Harvard Business Review: Montessori Builds Innovators (7/2011)

“Their are strident disagreements these days over every aspect of American educational policy, except for one. Everyone thinks it would be great if we could better teach students how to innovate. So shouldn’t we be paying a great deal of attention to the educational method the produced, among others, Larry Page, Sergeri Brin, Jeff Bezos, David Blaine, and Sean “P. Diddy” Combs? They were all students in Montessori schools. According to a Wall Street Journal article by Peter Sims, there’s a “Montessori Mafia” among the creative elite. So maybe there’s something to the method Italian physician Maria Montessori came up with around the turn of the 20th century.”

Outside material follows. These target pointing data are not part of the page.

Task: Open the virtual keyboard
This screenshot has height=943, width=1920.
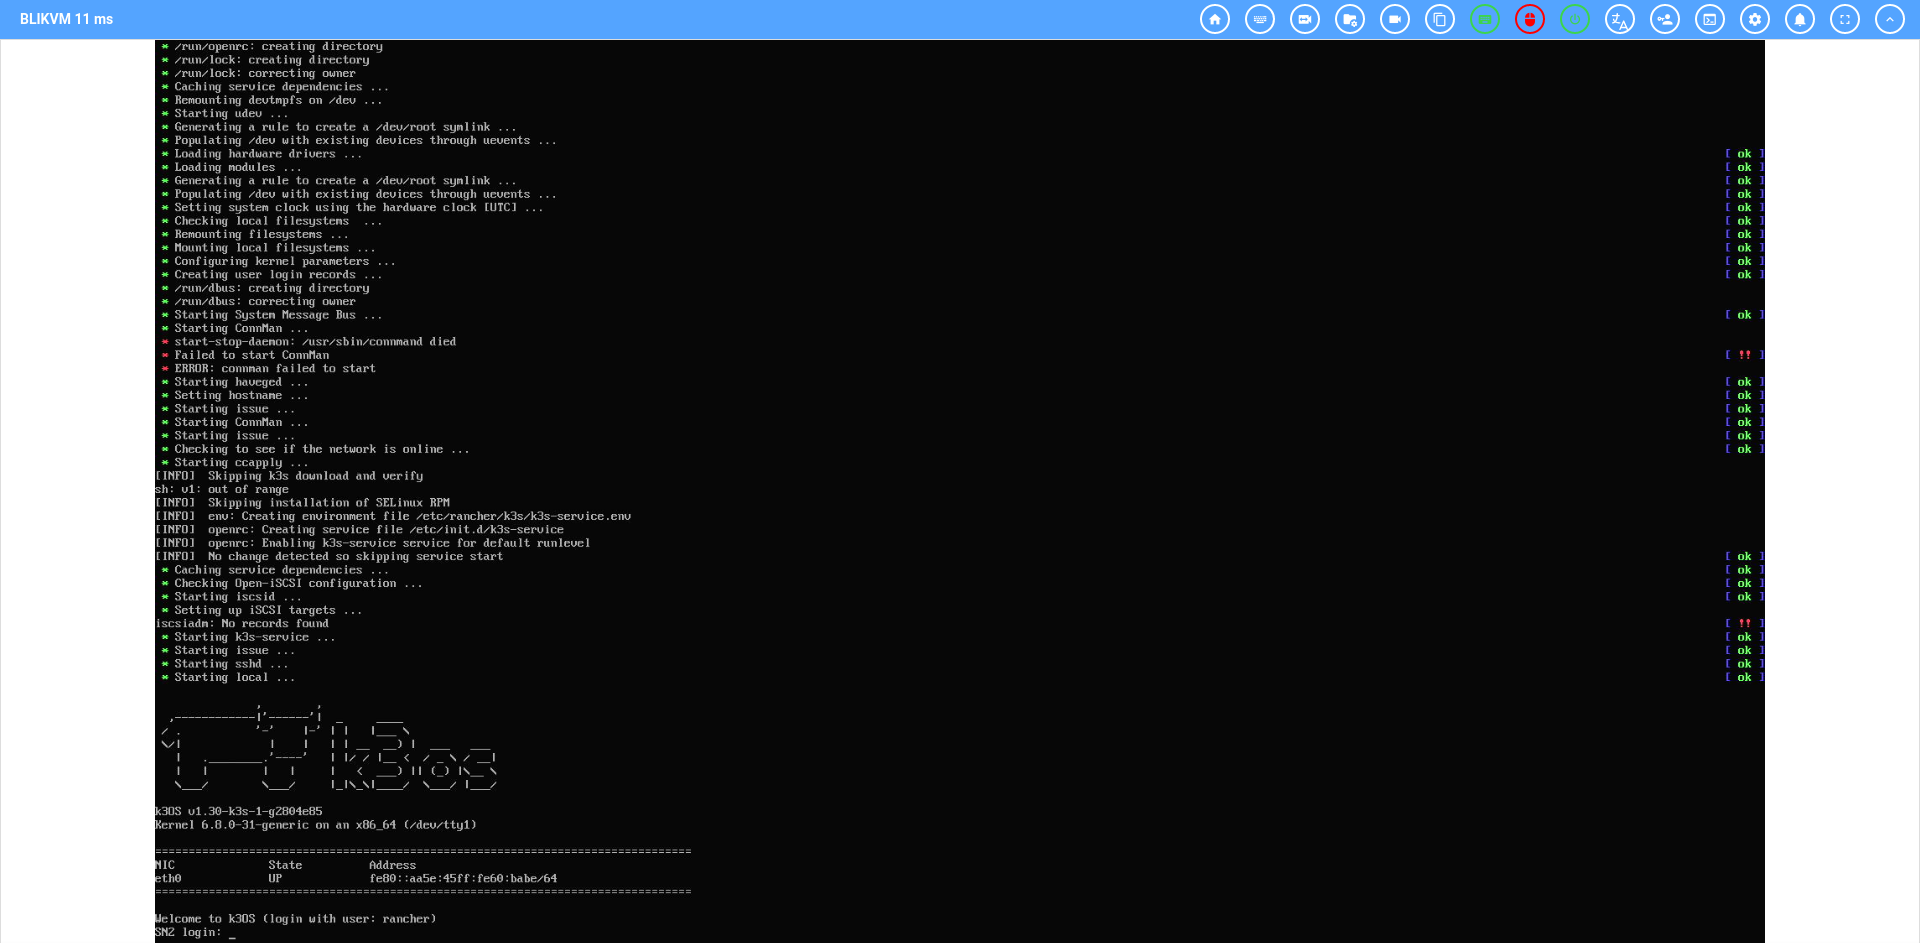Action: [1260, 19]
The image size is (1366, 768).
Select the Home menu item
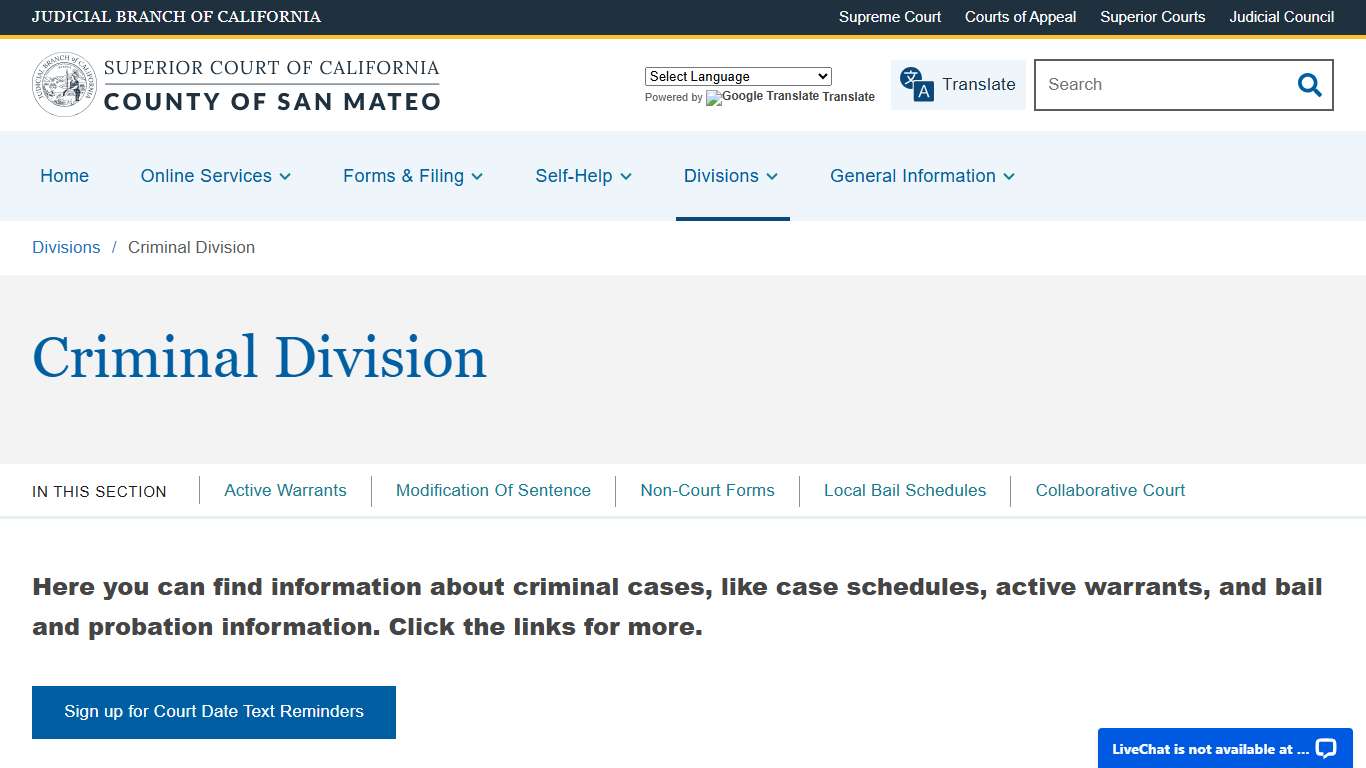(x=64, y=176)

The Boston Globe: Succeeding at their own pace: Te Montessori approach to education and some of its famous alumni have made great strides in recent years (8/2011)

“One of my favorite writes, Steven Levy, has published a new book about Google: “In the Plex: How Google Thinks, Works, and Shapes Our Lives.” Cynics might call it a disguised ad for the cabinet of many wonders that is Google – as if the company needs a promotion. It is also a heartfelt Valentine to the Montessori educational system, which, Levy writes, inspired the Google experience. You can’t understand Google unless you know both Larry [Page] and Sergery [Brin] were Montessori kids,” one staffer tells Levy. “Montessori really teaches you to do things on your own at your own pace and schedule,” Brin says in the book. “It was a pretty fun, playful environment – like Google.”

Science Magazine: Evaluating Montessori Education (2006)

“On several dimensions, children at public inner city school had superior outcomes relative to a sample of Montessori applicants…By the end of kindergarten, the Montessori children performed better on standardized tests in reading and math, engaged in more positive interactions on the playground, and showed more advanced social cognition and executive control.”